Most malaria vaccine candidates haven't been investigated

Researchers at the Walter and Eliza Hall Institute (WEHI) have found that a vast majority of candidate proteins that could be used to produce a vaccine against the blood-stage of malaria have not been thoroughly researched, and have called for more resources to be devoted to the effort of identifying these potential vaccine targets.

Dr James Beeson, Dr Freya Fowkes and Dr Jack Richards, from the WEHI’s Infection and Immunity division, conducted a systematic review and meta-analysis of prospective cohort studies that examined natural immune responses against the blood-stage of malaria and found that only six of 100 potential proteins have been studied in depth.

Malaria is an infection of the blood cells caused by the parasite, Plasmodium falciparum, which is transmitted by mosquitoes. To date, it has proven a difficult disease to treat or vaccinate against, says Dr Beeson.

"Malaria has evolved very successful strategies for evading the immune response," says Beeson. "It's been a cat and mouse game between the immune response and the malaria parasite, and it's been winning for the last several thousand years."

However, individuals exposed to the malaria parasite do gradually build up resistance to it as the immune system begins to produce antibodies that recognise antigens on the parasite's surface. It's hoped that a sufficient number of antigens could be included in a malaria vaccine to prime the immune system to defend itself against the malaria parasite on first contact.

A number of studies have taken place around the world - focussing on sub-Saharan Africa - that explore the link between these naturally-produced antibodies and resistance to malaria.
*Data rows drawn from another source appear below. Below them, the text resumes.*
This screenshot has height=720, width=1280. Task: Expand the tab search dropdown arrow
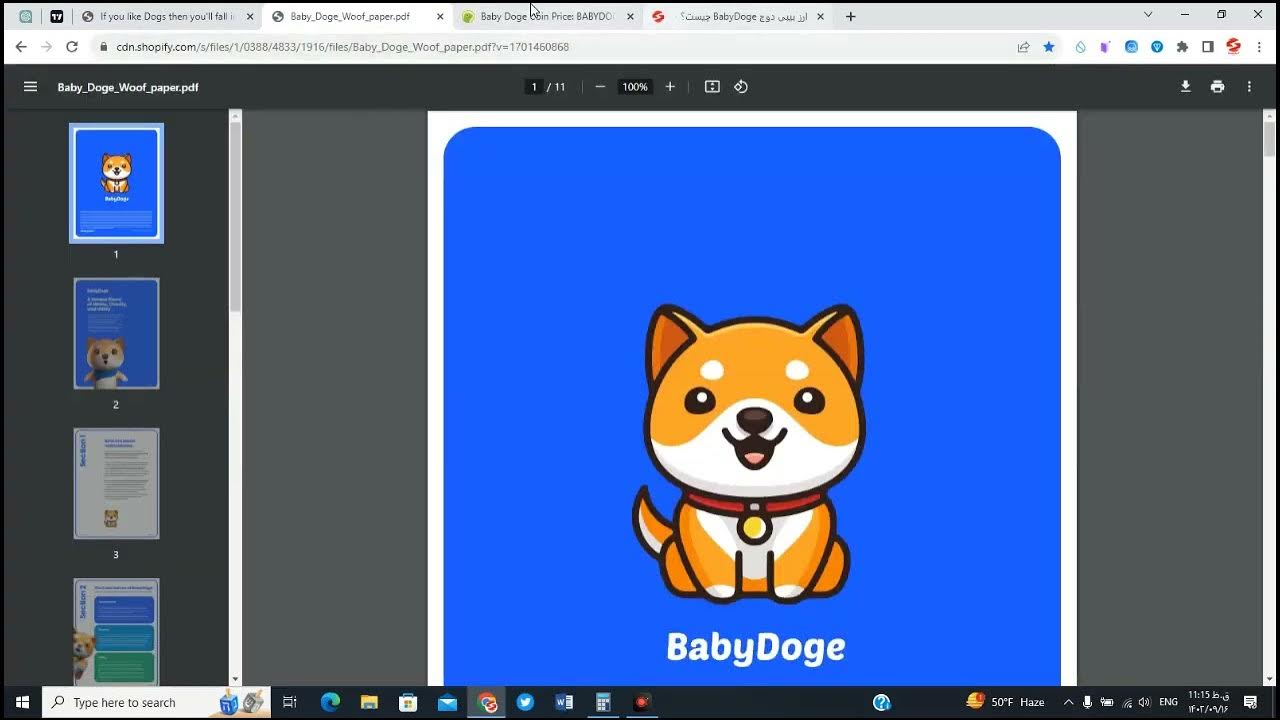tap(1148, 15)
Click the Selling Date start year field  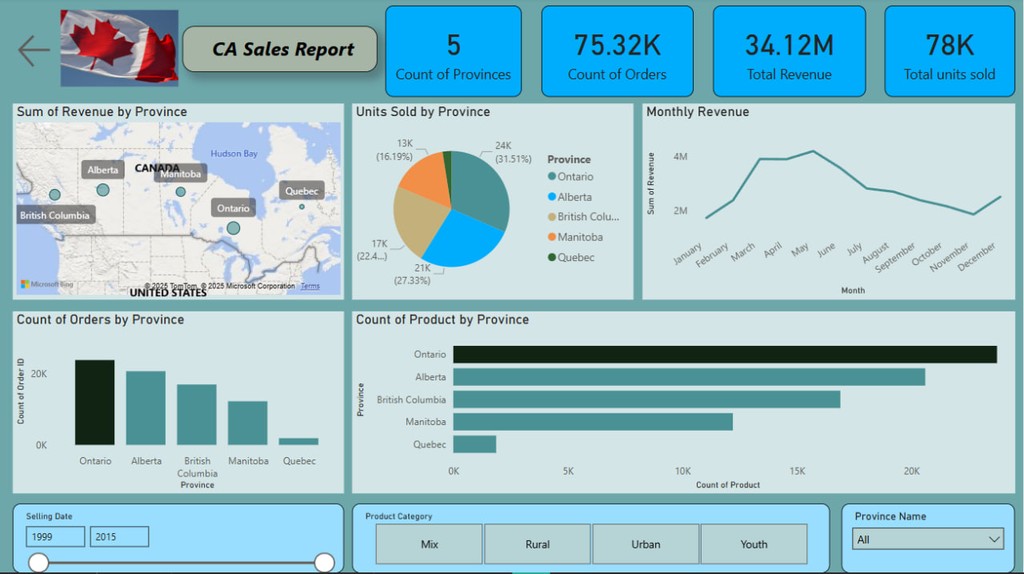point(55,537)
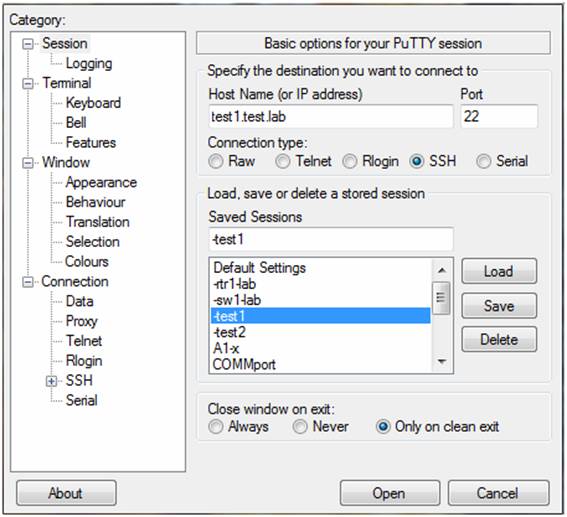The width and height of the screenshot is (567, 517).
Task: Delete the selected session
Action: (499, 339)
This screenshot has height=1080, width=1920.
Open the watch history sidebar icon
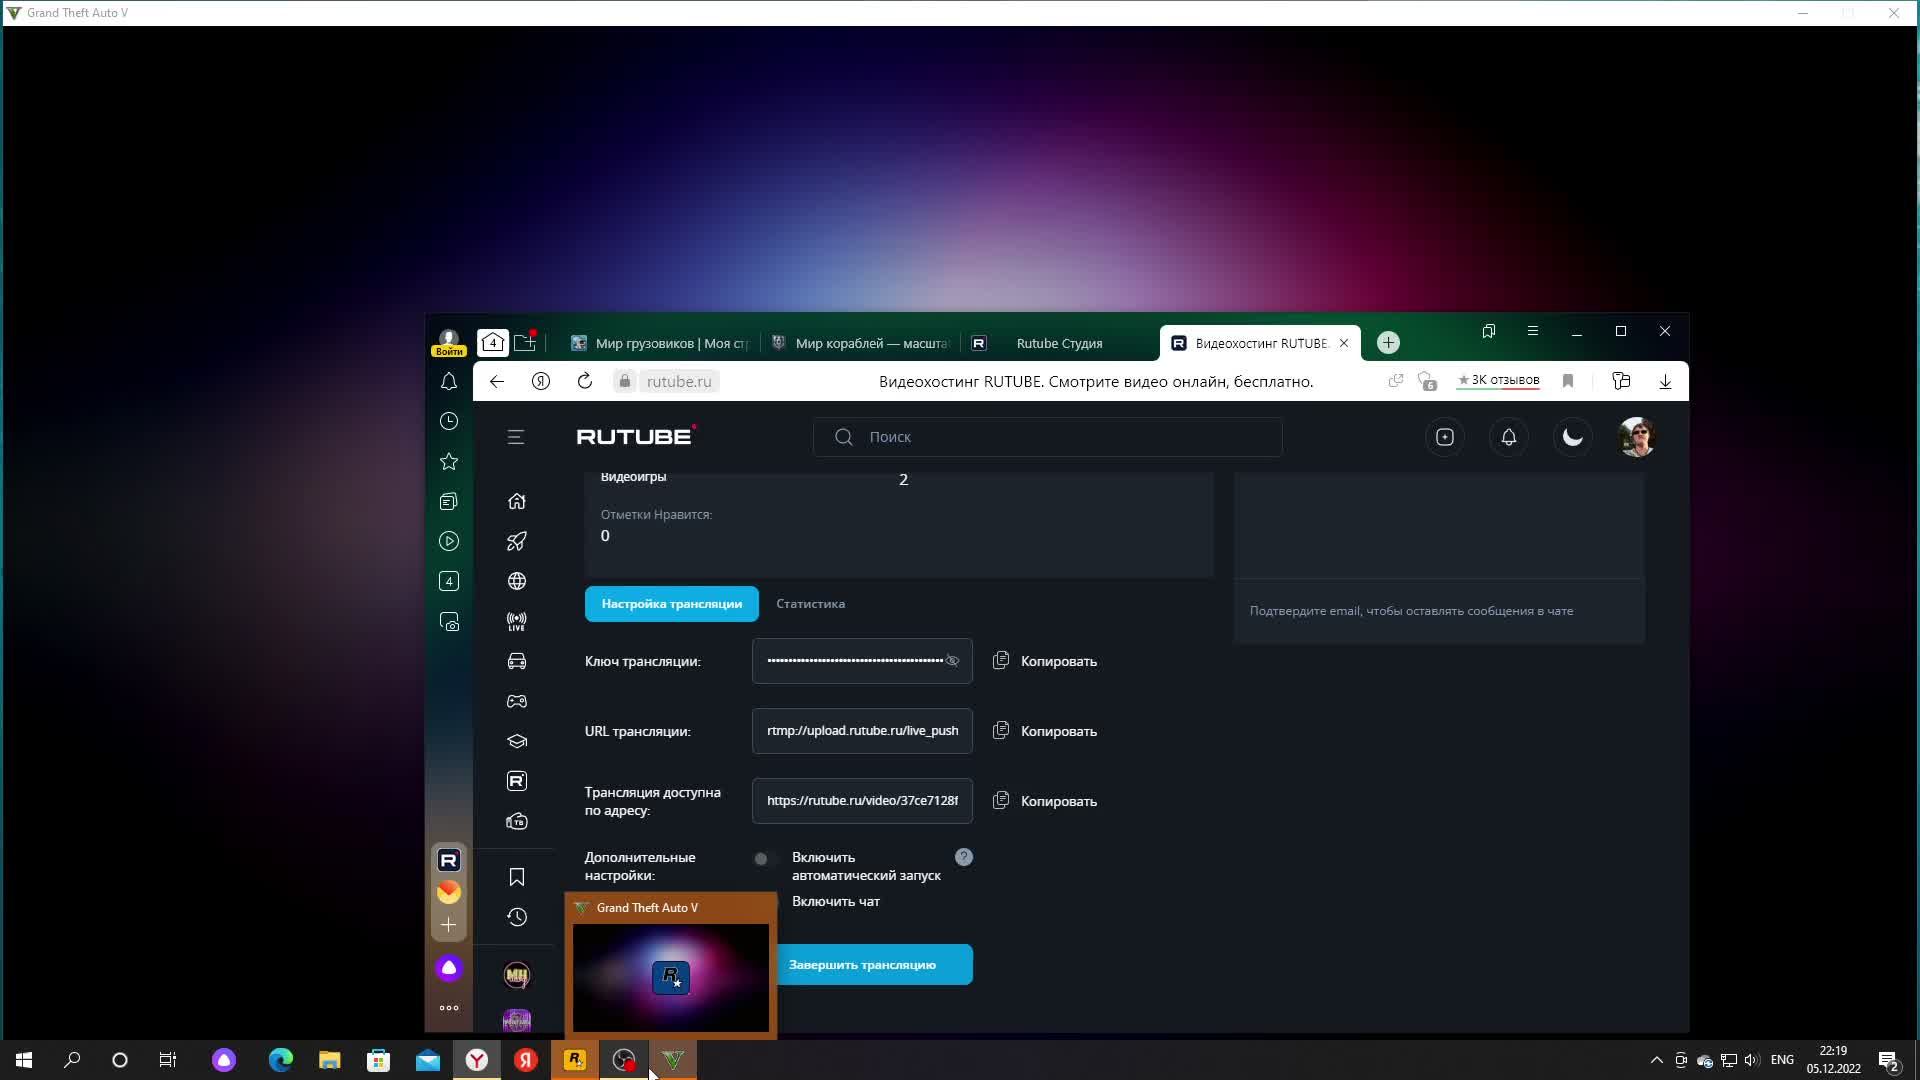click(x=517, y=917)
The paper, published today in PLoS Medicine, examined 33 of these studies where the incidence of malaria had been recorded over time in groups of people with natural antibodies to specific antigens found on the merozoite, which is the blood-stage of the parasite. The meta-analysis identified six proteins that appeared to lend an increased resistance to infection by the malaria parasite, each of which could prove a promising vaccine target.

However, there are dozens more proteins that the parasite employs that might also prove to be effective targets for a vaccine, but these are yet to be studied in depth. According to Beeson, this means the most effective vaccine targets may yet to be found.

The researchers also proposed a framework for future studies to improve the consistency of results that will foster easier comparisons between results. They also stress that more studies need to take place outside of Africa in order to gain a more diverse insight in to the immune response against the malaria parasite.